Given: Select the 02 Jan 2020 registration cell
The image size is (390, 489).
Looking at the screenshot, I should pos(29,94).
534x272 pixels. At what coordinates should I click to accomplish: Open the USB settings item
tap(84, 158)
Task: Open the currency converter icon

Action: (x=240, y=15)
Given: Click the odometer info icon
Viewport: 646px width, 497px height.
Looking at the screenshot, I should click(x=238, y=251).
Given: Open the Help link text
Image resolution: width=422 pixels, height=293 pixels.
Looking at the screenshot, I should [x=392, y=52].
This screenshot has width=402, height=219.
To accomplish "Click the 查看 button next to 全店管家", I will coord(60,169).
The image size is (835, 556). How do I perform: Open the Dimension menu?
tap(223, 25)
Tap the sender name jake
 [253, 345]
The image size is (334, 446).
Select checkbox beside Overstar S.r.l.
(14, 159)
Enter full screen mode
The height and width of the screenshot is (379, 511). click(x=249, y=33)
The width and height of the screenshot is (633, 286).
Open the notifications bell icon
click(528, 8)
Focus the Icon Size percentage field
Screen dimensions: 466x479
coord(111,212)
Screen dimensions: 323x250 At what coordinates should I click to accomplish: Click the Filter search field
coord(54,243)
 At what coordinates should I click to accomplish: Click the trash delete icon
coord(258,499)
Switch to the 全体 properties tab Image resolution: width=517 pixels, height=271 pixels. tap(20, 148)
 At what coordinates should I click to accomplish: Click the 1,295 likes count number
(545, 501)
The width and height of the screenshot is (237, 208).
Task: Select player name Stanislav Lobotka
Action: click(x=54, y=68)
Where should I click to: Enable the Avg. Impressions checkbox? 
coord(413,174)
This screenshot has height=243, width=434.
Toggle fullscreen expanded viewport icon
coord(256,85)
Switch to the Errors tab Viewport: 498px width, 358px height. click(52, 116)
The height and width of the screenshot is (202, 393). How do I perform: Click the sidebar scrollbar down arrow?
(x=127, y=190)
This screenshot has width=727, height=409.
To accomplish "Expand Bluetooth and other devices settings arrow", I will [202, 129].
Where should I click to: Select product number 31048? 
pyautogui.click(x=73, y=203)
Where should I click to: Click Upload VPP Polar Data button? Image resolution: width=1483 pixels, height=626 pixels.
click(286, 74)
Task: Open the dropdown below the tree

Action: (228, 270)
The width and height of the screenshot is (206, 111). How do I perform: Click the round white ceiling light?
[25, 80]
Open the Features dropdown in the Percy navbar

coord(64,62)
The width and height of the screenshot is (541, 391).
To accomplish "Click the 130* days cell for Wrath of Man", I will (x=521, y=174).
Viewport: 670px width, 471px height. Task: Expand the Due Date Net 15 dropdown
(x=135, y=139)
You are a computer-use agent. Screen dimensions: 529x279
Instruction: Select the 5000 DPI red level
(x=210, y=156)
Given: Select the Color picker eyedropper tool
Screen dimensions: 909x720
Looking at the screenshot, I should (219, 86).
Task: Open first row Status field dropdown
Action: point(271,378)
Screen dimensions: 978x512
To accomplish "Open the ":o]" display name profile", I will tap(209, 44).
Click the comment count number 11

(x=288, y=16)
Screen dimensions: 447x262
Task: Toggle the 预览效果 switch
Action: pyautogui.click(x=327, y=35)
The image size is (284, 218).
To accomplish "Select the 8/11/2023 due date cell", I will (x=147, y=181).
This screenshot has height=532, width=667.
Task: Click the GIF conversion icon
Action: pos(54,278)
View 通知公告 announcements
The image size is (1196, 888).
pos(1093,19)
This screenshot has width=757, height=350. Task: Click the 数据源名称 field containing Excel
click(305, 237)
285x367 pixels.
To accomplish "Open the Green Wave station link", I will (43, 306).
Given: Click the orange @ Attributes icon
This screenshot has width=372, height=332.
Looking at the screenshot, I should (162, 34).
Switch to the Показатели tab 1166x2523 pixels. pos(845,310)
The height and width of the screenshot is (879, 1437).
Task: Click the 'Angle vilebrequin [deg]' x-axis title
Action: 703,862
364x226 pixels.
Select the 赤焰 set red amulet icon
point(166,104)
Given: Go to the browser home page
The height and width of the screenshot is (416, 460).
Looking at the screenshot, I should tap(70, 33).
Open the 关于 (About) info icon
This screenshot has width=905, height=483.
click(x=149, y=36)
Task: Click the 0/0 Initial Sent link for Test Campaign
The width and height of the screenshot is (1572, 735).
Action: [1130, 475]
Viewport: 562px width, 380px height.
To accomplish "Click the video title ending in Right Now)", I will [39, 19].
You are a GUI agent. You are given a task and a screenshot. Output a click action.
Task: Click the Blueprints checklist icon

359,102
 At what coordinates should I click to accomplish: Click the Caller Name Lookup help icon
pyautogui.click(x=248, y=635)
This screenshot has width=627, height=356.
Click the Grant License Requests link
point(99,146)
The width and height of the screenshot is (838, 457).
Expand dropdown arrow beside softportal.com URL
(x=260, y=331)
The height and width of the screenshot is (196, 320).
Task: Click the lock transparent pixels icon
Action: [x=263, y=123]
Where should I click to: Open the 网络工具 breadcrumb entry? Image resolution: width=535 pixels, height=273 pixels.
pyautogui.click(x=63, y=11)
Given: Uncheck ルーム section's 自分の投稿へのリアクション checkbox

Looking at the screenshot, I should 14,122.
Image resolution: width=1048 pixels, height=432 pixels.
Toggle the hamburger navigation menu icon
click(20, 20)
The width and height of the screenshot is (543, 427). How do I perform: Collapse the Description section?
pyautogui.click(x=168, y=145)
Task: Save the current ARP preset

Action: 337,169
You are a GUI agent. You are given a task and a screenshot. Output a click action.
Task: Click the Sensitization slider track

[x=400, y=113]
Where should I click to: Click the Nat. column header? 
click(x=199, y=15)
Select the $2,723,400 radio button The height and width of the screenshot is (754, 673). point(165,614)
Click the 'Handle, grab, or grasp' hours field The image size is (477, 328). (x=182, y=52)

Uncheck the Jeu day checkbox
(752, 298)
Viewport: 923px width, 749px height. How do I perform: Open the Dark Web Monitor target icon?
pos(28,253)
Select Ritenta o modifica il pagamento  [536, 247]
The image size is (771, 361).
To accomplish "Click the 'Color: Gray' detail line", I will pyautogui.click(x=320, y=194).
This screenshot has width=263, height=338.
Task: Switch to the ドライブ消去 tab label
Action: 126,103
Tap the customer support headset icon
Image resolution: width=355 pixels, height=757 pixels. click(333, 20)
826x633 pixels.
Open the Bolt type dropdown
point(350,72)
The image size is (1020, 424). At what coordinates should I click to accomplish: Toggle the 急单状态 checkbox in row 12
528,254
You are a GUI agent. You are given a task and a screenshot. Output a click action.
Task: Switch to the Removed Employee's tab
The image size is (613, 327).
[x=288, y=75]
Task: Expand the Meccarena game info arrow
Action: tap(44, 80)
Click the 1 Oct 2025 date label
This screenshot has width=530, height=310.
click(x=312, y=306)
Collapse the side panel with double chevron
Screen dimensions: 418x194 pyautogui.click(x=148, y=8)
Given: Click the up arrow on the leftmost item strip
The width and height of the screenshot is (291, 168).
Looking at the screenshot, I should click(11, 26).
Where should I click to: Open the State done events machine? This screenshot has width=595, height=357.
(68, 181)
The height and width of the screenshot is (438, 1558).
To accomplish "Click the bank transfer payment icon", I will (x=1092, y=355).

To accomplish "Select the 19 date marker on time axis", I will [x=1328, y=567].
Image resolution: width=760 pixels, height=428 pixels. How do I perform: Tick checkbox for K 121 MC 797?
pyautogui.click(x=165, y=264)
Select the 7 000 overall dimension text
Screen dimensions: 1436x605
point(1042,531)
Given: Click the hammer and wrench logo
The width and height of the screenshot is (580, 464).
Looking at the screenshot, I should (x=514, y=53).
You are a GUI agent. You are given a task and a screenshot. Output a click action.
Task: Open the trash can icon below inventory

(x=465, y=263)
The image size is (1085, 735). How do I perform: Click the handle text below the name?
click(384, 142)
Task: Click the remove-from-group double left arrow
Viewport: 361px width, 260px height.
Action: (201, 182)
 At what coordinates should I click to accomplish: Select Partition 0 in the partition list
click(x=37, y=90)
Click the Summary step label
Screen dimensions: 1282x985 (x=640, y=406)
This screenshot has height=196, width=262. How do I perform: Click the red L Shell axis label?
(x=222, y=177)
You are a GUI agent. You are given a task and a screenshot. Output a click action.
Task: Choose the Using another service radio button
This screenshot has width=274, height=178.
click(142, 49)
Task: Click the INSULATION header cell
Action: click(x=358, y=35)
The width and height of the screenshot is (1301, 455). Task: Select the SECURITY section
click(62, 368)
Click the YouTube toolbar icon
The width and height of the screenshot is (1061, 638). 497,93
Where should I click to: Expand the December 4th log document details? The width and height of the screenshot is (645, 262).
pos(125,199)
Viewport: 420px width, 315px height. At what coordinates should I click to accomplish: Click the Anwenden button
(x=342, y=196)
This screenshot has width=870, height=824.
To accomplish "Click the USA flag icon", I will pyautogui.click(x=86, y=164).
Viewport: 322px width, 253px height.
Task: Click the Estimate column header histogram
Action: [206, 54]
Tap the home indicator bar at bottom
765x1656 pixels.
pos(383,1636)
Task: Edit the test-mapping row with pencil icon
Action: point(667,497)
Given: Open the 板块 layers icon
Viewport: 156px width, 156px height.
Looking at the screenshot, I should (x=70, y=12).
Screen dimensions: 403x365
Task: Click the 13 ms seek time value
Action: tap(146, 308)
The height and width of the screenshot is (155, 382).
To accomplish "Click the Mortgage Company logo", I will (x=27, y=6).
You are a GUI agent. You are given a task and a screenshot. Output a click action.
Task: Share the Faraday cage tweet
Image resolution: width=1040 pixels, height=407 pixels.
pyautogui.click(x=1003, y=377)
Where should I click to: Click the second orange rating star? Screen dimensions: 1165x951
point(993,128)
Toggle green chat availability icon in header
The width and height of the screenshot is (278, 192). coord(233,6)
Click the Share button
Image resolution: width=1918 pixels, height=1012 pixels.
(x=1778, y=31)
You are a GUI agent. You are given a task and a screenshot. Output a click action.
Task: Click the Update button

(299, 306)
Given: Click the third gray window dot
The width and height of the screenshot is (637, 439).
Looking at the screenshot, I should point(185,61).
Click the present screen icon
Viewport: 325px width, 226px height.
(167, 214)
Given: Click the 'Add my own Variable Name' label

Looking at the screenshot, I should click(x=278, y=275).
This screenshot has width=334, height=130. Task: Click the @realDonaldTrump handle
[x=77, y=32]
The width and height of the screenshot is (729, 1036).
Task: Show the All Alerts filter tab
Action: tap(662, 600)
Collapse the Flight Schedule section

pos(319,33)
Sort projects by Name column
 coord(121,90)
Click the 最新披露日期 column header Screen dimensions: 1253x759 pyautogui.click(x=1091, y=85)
★ ★ ★ ★ ★
- Exercise objective -
Beginning with the line containing "Image resolution: width=422" and ending with the line containing "Switch to the Errors", extract those lines exactly from the listing above, and only those.

- Answer -
Image resolution: width=422 pixels, height=293 pixels.
Looking at the screenshot, I should [x=392, y=52].
This screenshot has width=402, height=219.
To accomplish "Click the 查看 button next to 全店管家", I will coord(60,169).
The image size is (835, 556). How do I perform: Open the Dimension menu?
tap(223, 25)
Tap the sender name jake
 [253, 345]
The image size is (334, 446).
Select checkbox beside Overstar S.r.l.
(14, 159)
Enter full screen mode
The height and width of the screenshot is (379, 511). click(x=249, y=33)
The width and height of the screenshot is (633, 286).
Open the notifications bell icon
click(528, 8)
Focus the Icon Size percentage field
Screen dimensions: 466x479
coord(111,212)
Screen dimensions: 323x250 At what coordinates should I click to accomplish: Click the Filter search field
coord(54,243)
 At what coordinates should I click to accomplish: Click the trash delete icon
coord(258,499)
Switch to the 全体 properties tab Image resolution: width=517 pixels, height=271 pixels. tap(20, 148)
 At what coordinates should I click to accomplish: Click the 1,295 likes count number
(545, 501)
The width and height of the screenshot is (237, 208).
Task: Select player name Stanislav Lobotka
Action: click(x=54, y=68)
Where should I click to: Enable the Avg. Impressions checkbox? 
coord(413,174)
This screenshot has height=243, width=434.
Toggle fullscreen expanded viewport icon
coord(256,85)
Switch to the Errors tab Viewport: 498px width, 358px height. click(52, 116)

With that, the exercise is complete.